Page 1 of 1

Find occurences of unicode characters in string

Posted: Thu Oct 29, 2009 6:57 am
by Sindarin
I need to prohibit filenames with everything but English characters and numbers but regexp and string function don't seem to work because they consider the Greek alphabet letters as part of the A-Z a-z sequence. Here's what I've tried:
if (strspn($str, "abcdefghijklmnopqrstuvwxyzABCDEFGHIJKLMNOPQRSTUVWXYZ0123456789") != strlen($str))
{
echo 'invalid filename';
}
if (!preg_match("/^([-a-z0-9])+$/i", $str))
{
echo 'invalid filename';
}

Re: Find occurences of unicode characters in string

Posted: Thu Oct 29, 2009 1:20 pm
by requinix
Are you absolutely sure that $str has Greek letters?
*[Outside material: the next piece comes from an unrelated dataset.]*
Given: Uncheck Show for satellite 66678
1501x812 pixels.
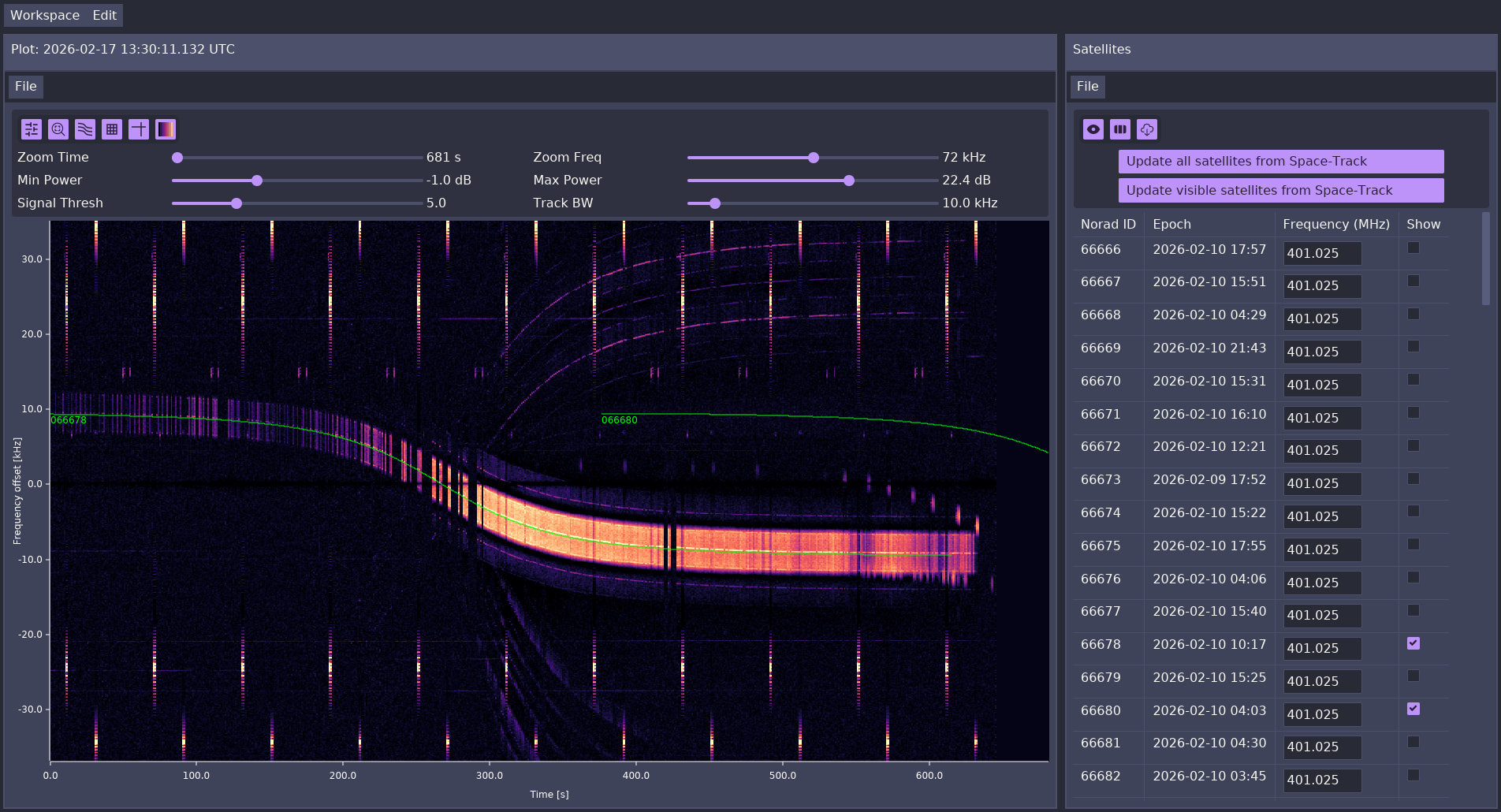Looking at the screenshot, I should 1413,643.
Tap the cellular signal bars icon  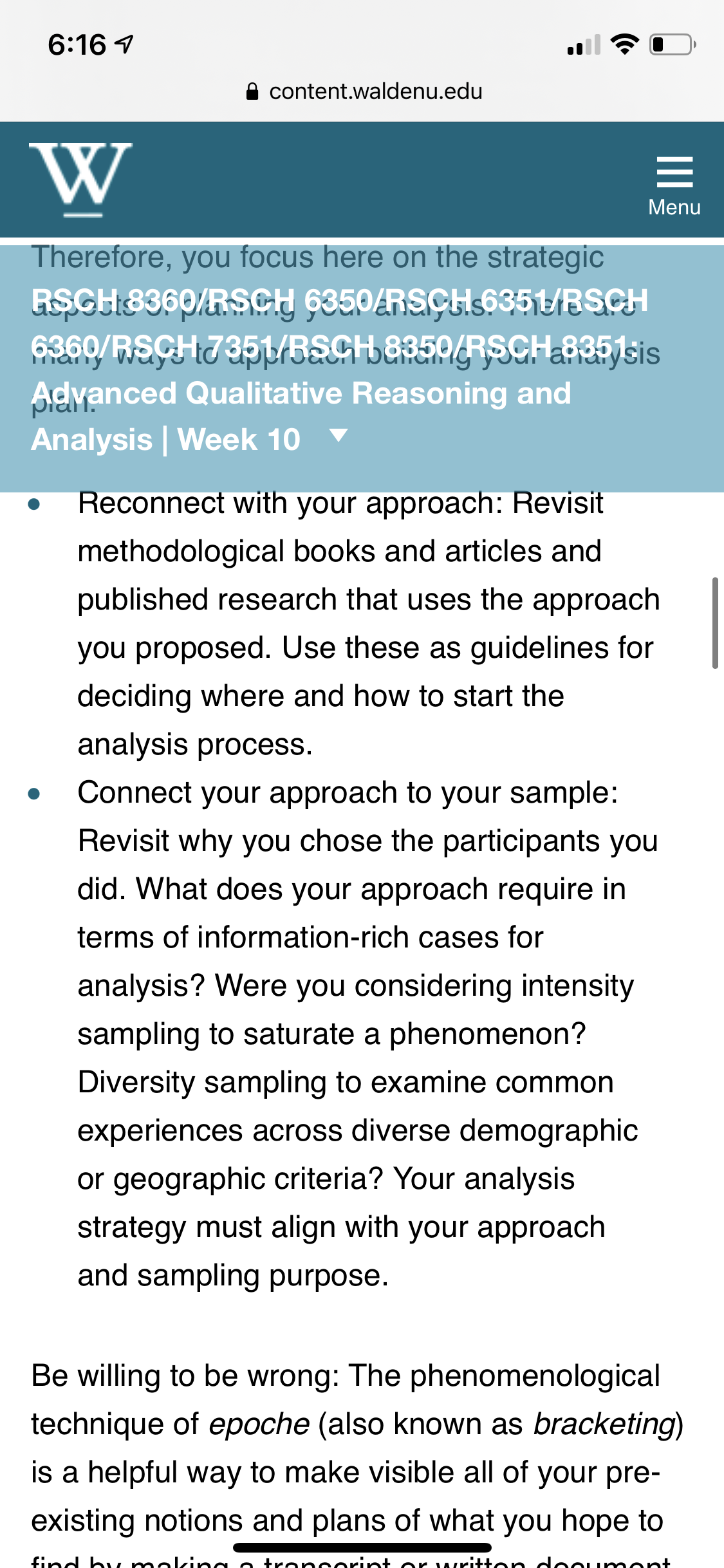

I'm not talking about what you typed into an HTML form - I mean, have you looked closely at $str and verified it had Greek letters in it?

Re: Find occurences of unicode characters in string

Posted: Fri Oct 30, 2009 6:30 am
by Sindarin
Yes, it did have Greek characters in it.

btw, I solved this by detecting the encoding of the string using mb_detect_encoding:

Code: Select all

    $encoding = mb_detect_encoding($str, 'auto');
    if ($encoding == 'ASCII')
    {
        return 1;
    }
    else
    {
        return 0;
    }